(ENTRIES PROVIDED)
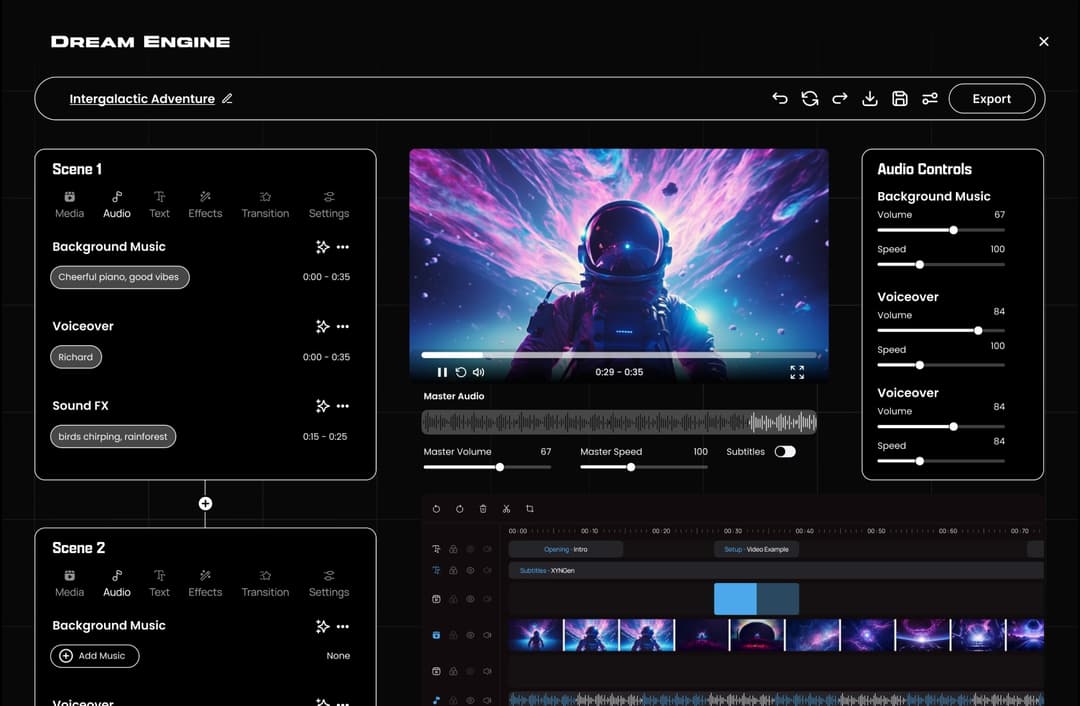Open project settings via the sliders icon

coord(930,98)
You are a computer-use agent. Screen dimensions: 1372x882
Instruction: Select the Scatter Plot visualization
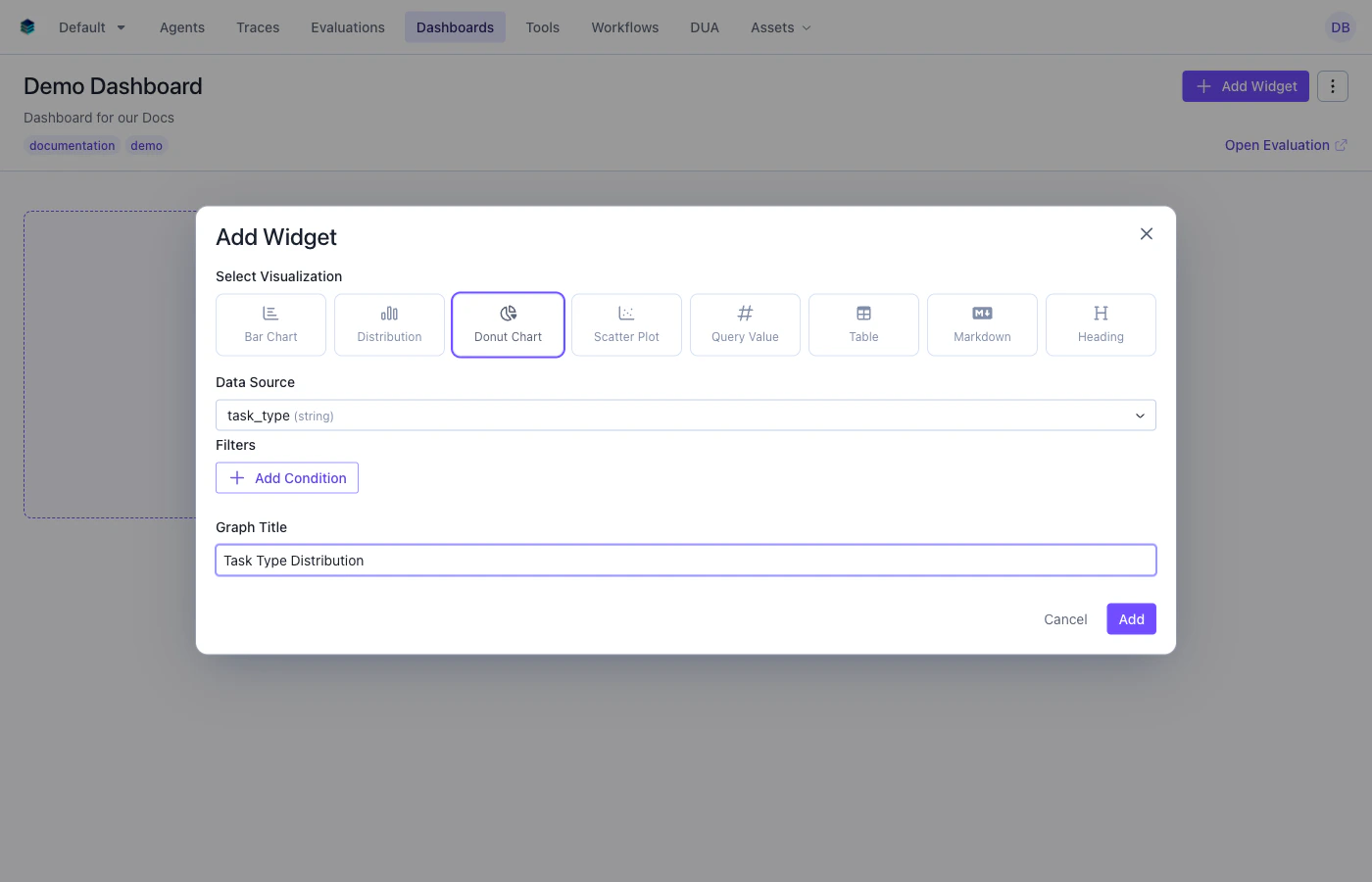626,324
(End ENTRIES PROVIDED)
Extract only the lines from the line containing "You are a computer-use" through the final line of the records; keep both ends and drop every picture.

YOUR RESPONSE
You are a computer-use agent. Screen dimensions: 1372x882
Instruction: Select the Scatter Plot visualization
626,324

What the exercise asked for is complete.